Exercises allow the students to play around with ideas that are presented to them, often on cards, and try out different permutations. Take personal identity, for example. Students can be given cards which have on them criteria such as “Continuity of memory,” “Continuity of the same body,” “Continuity of the same brain,” “memory of past events,” and so on. They then get to pass these around and discuss them, deciding which of the criteria to reject and which to keep. By the end of the exercise, they should have learned what the major candidate criteria are, have thought about their importance, and come to some preliminary conclusions of their own.

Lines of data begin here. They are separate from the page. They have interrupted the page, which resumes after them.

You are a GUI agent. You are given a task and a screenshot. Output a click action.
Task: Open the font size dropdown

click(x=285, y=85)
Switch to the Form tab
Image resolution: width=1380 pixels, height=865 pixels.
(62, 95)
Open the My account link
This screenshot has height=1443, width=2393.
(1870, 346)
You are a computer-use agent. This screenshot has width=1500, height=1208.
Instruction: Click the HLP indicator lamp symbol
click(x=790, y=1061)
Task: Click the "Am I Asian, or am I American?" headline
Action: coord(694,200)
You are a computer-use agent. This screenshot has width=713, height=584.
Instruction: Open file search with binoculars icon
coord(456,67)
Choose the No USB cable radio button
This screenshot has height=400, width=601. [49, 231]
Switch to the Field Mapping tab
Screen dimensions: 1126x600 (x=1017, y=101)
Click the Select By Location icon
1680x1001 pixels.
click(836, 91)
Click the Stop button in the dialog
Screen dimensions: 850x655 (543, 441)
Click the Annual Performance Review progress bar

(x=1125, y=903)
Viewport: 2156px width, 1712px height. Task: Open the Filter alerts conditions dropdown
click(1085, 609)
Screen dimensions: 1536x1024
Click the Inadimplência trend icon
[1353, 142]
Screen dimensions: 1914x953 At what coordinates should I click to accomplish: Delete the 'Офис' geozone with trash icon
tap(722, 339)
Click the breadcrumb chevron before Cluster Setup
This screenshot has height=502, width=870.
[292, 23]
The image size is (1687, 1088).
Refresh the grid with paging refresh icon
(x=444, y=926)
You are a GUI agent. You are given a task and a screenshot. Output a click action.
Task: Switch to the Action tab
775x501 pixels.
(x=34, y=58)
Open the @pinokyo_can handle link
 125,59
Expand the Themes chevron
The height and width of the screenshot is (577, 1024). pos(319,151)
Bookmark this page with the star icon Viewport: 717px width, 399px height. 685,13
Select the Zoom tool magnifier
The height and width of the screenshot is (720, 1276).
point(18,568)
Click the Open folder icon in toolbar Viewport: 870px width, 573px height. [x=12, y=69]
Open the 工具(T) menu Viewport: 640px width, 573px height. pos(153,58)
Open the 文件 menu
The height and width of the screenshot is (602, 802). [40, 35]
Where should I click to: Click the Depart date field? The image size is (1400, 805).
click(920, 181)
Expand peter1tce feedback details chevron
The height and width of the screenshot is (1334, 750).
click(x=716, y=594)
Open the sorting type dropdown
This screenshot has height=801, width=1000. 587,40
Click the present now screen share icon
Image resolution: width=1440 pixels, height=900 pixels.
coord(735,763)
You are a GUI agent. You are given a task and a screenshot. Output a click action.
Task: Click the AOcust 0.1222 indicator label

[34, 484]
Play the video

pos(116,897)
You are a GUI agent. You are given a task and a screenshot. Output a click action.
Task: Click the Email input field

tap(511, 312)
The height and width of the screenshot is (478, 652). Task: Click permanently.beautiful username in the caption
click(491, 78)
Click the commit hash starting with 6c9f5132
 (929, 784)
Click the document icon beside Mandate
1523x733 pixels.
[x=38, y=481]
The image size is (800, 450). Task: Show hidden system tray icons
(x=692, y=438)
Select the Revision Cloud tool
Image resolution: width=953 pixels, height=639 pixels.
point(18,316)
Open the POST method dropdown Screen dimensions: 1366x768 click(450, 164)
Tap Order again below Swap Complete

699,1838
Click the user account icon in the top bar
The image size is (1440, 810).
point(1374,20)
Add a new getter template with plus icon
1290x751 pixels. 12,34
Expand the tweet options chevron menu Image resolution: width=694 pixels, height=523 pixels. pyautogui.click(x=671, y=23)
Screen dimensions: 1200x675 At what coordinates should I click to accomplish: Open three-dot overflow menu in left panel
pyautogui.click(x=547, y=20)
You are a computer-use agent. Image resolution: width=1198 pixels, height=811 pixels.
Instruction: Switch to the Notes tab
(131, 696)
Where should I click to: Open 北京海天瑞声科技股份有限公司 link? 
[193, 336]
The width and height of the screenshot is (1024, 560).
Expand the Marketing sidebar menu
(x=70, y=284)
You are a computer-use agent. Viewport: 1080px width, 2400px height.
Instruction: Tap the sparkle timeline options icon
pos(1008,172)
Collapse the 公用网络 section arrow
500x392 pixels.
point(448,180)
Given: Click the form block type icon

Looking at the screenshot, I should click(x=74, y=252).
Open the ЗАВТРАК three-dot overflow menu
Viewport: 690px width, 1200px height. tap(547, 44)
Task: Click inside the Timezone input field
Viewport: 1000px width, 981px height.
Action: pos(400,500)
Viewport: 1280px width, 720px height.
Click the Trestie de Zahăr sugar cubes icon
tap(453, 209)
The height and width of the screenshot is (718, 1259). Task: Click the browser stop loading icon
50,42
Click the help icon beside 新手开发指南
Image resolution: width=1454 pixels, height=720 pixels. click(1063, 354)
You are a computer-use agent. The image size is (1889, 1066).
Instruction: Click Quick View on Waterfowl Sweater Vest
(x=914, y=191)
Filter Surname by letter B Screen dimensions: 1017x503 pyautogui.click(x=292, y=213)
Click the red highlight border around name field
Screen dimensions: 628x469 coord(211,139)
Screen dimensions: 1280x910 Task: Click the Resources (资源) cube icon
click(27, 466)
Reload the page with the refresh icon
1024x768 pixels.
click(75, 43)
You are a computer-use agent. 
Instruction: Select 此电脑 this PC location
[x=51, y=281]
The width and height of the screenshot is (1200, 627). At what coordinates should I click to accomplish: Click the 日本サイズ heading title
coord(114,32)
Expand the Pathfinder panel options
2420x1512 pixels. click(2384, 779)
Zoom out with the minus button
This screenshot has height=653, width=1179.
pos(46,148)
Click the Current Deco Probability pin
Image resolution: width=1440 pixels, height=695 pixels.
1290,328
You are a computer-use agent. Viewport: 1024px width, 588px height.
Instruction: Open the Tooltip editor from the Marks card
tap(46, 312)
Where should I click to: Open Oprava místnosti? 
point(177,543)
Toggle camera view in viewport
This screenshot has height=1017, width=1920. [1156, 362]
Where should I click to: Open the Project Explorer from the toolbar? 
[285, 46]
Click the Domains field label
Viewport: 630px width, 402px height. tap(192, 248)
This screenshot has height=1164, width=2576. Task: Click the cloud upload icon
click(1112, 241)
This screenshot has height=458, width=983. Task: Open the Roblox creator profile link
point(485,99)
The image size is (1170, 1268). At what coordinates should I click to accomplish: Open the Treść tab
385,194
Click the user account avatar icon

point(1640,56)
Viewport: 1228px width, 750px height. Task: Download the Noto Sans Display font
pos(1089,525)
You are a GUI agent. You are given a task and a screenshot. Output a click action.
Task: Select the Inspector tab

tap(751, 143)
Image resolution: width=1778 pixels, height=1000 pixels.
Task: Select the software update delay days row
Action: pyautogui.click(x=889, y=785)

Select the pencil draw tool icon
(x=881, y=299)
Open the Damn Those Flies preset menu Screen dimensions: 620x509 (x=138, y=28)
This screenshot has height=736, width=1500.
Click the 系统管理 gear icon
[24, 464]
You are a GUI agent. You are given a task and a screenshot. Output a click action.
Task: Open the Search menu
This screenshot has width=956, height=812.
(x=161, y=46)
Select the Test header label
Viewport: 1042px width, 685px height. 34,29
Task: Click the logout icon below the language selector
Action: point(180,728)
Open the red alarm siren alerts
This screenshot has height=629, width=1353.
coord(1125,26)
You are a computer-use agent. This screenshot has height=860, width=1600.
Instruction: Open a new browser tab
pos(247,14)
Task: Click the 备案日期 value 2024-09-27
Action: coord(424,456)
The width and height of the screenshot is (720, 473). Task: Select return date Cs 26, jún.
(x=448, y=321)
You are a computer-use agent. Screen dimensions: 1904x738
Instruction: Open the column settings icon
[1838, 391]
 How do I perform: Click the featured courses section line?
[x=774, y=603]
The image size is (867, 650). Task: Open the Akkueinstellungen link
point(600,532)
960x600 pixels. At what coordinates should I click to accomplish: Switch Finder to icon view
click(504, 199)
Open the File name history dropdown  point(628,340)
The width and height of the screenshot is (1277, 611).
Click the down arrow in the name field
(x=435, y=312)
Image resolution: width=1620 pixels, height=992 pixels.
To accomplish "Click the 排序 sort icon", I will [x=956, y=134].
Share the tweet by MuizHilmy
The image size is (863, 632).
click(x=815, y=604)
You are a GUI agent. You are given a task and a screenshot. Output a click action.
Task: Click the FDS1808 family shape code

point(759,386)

What these games also do is make plain the whole concept of something having necessary and sufficient conditions for its truth or existence For example, students may have retained the card “A person believes that P” as one condition of that person knowing that P. But the fact that they also kept other cards show it is certainly not a sufficient condition for knowledge, even if it is a necessary one.
Games
“In games there are winners, losers, rules and rewards. They’re the most fun, but they’re the hardest to come up with.”
A good example of an effective game is what they call the Util game. “Each team represents a hospital dilemma committee. There are three rounds, and every month they’re given these patients, what’s wrong with them, a bit of background and how much the operation will cost. They’re given a certain amount of money to last the three rounds, and they have to decide on Utilitarian grounds alone maximising pleasure, minimising pain who to save or who to operate on. It’s not all life and death things. And in the cards are all the classic problems of utilitarianism. Also, there’s a dilemma each round, where they have to put money one way or the other, which they have to solve as well. We have our own marking system, so every round they have the chance to justify their choice of patients and we give them marks on how well they argue as well on their choices.”
Games have all the advantages of the other activities, but have the added bonus simply of being games. No matter how unimportant the game is, having winners and losers certainly helps motivate students, although not too much should be made of who has won or lost.
A major drawback is that they can be very time-consuming to devise and prepare, which is one reason why Hayward and Jones believe there are plenty of teachers who are going to go out and buy their books when they are published!
Demonstrations
“Show, don’t tell” is one of the oldest pieces of pedagogic advice ever given, but it is hard to argue with. The idea of demonstrations is to “put the students inside the concept.”
The most elaborate example of this is the Burke demonstration, named after the friend of Jones and Hayward who came up with the algorithm necessary to devise the activity. Students are placed in groups. Each person is given an envelope with instructions and perhaps a few symbols within. These instructions read something like, “If a green card is showed, draw a Pi symbol in the bottom left-hand corner of the brown piece of paper.” When everyone is ready, the teacher comes up to the group, and places a cross somewhere on a tic-tac-toe grid. This is the trigger for one person to follow their instructions, which triggers another persons, and so on. Eventually, someone is instructed to draw an “0” in a particular space on the gird. The teacher then adds another cross.
The game is a demonstration of how a computer manipulates symbols to produce meaningful output, even though there is nothing in that manipulation that requires understanding of the task being executed: playing a good game of noughts and crosses. It is a kind of playing out of John Searle’s Chinese Room thought experiment and it does bring to life the abstract concepts of his argument. The whole activity makes the questions of the philosophy of mind – such as “Can a computer think?” and “Is the brain like a computer?” much more accessible.